What you should do
Locate the string "computer" in the listing below. Copy every line where it is found.

================

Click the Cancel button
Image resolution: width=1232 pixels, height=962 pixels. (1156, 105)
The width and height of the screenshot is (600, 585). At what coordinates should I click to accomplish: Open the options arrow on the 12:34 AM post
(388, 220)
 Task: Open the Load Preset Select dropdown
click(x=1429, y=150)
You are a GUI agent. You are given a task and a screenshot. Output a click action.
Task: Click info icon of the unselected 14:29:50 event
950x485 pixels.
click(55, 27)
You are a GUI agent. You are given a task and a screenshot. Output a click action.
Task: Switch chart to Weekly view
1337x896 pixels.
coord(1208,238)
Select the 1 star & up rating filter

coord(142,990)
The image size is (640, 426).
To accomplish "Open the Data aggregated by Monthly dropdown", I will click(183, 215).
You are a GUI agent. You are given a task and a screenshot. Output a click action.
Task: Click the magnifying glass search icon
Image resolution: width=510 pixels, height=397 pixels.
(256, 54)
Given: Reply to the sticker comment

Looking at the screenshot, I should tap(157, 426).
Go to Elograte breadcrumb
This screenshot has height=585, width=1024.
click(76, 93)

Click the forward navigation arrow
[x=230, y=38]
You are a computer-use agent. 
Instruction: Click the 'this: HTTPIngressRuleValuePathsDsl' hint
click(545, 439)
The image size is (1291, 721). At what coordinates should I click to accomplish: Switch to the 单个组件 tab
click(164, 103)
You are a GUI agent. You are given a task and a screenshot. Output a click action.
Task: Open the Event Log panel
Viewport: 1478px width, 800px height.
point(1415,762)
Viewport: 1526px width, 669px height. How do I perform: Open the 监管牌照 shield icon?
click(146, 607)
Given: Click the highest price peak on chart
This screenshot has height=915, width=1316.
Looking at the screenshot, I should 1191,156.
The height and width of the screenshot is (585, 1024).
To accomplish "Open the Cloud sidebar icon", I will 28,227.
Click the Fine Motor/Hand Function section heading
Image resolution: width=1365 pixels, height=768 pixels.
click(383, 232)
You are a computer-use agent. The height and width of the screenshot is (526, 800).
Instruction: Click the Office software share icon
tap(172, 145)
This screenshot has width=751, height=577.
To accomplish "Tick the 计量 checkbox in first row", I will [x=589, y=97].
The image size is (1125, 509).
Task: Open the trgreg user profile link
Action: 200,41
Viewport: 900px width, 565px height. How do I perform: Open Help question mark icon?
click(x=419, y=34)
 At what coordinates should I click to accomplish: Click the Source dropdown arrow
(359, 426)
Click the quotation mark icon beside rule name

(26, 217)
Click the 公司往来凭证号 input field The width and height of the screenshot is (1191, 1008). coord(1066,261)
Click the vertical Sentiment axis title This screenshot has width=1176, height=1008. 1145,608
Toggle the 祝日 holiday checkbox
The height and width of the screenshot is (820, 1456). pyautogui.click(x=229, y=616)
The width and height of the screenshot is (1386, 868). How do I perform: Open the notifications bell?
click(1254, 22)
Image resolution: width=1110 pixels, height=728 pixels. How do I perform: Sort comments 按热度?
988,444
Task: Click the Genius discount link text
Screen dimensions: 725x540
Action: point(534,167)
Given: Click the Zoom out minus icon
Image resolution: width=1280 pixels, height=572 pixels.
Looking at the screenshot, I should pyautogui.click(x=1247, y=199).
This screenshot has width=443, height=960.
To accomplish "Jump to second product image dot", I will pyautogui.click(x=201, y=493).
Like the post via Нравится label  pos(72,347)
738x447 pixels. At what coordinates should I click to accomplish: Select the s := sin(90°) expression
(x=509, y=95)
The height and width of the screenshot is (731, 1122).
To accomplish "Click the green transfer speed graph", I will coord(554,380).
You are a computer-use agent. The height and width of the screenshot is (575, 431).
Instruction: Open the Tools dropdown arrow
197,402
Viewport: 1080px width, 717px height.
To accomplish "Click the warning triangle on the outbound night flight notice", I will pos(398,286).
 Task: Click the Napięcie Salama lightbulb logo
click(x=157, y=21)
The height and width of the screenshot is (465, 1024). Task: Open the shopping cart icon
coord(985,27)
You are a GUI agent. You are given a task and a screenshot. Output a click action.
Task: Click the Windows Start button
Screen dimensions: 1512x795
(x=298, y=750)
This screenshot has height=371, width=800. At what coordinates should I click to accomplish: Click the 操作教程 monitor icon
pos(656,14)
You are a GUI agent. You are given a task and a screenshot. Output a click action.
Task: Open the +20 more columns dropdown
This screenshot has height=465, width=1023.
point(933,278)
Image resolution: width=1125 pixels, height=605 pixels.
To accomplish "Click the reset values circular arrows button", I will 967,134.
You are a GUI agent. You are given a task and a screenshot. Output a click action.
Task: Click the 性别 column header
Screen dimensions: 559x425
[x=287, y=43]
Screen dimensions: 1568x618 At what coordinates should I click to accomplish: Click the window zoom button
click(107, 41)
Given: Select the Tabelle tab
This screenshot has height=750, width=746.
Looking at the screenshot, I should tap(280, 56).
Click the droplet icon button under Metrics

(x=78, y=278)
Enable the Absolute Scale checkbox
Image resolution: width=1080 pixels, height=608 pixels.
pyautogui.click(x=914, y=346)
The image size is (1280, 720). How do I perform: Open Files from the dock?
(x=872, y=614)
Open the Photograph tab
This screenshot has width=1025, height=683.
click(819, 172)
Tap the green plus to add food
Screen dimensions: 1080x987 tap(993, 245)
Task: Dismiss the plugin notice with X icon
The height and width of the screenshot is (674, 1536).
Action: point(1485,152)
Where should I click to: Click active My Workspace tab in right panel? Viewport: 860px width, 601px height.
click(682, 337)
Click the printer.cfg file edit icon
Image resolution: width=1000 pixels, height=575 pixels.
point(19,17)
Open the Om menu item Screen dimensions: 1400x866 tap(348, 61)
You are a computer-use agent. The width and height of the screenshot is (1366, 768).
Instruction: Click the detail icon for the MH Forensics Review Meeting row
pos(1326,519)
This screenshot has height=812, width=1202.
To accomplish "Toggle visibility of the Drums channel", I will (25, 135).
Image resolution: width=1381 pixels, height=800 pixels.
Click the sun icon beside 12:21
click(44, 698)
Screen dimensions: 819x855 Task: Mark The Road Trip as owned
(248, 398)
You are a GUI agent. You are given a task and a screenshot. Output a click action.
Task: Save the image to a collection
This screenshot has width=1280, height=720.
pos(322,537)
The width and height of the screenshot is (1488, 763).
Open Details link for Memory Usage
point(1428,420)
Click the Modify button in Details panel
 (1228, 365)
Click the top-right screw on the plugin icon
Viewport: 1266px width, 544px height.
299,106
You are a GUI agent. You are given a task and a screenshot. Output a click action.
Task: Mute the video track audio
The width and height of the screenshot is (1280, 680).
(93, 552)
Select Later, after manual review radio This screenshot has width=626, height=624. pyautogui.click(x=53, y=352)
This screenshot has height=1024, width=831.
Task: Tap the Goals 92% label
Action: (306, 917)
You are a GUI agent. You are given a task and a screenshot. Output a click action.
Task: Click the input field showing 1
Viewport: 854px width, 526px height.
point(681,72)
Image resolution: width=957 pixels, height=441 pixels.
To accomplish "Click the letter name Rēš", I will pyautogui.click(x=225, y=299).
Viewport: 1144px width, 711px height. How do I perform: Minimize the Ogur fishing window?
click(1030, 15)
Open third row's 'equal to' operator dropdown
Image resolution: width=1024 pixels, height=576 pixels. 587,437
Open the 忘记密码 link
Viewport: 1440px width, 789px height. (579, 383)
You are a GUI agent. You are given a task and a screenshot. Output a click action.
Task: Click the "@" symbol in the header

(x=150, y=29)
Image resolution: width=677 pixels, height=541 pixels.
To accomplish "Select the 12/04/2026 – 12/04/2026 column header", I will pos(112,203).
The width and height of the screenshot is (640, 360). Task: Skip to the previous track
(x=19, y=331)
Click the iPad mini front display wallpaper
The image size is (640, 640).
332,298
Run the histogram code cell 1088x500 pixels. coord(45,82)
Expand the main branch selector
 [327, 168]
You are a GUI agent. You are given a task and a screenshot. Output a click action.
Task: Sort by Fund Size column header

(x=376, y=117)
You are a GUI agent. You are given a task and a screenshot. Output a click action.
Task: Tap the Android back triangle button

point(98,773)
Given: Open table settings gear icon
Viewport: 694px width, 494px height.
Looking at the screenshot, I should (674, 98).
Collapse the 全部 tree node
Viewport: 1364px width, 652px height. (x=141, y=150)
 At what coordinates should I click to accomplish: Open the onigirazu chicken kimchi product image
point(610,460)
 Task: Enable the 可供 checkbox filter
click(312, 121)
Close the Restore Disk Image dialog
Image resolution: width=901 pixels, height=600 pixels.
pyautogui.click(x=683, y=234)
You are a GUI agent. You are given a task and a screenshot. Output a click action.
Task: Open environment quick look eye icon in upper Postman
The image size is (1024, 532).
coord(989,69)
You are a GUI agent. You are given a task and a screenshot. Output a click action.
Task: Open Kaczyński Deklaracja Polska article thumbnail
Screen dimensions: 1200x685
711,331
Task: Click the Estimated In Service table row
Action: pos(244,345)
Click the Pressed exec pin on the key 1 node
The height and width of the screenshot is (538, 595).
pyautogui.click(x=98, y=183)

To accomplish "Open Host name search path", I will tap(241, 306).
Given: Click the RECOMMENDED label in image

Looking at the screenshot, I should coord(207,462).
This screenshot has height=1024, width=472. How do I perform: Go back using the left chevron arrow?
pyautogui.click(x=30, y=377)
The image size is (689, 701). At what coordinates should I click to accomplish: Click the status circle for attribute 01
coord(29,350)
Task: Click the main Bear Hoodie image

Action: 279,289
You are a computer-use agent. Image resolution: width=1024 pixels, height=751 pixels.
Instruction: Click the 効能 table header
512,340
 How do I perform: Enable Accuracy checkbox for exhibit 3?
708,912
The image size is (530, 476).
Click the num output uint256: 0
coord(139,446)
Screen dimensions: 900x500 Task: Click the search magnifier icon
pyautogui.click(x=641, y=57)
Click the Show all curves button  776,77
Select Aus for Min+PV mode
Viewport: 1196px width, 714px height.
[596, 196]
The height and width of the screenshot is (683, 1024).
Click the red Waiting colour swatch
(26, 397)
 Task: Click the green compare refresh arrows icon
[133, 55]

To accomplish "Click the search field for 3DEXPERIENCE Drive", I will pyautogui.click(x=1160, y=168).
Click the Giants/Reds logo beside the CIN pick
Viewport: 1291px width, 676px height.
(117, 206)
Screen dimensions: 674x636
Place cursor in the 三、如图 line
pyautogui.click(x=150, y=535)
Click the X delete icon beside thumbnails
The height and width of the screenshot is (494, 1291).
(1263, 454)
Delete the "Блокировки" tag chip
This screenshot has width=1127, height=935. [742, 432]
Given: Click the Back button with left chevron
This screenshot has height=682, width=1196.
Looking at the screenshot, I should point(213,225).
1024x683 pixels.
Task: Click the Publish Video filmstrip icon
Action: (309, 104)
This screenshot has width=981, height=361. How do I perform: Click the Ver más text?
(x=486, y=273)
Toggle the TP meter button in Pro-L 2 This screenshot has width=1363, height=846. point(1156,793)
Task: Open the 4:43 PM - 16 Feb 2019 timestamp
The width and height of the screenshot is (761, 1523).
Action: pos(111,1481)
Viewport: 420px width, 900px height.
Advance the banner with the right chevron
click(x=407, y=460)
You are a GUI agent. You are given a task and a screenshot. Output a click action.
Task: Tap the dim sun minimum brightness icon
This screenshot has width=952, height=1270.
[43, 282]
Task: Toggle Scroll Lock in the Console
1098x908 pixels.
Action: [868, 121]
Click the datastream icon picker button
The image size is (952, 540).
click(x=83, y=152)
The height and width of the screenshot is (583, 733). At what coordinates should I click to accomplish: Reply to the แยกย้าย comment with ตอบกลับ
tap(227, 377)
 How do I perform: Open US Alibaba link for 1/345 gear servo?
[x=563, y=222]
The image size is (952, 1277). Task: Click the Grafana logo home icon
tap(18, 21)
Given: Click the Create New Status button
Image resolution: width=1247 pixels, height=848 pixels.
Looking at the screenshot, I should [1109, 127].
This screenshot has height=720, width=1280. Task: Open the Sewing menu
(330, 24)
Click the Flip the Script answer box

================

Answer space
You are a computer-use agent. 
You are a computer-use agent. The height and width of the screenshot is (526, 800).
You are a computer-use agent. The height and width of the screenshot is (575, 431).
You are a computer-use agent. The width and height of the screenshot is (1366, 768).
You are a computer-use agent. Image resolution: width=1024 pixels, height=751 pixels.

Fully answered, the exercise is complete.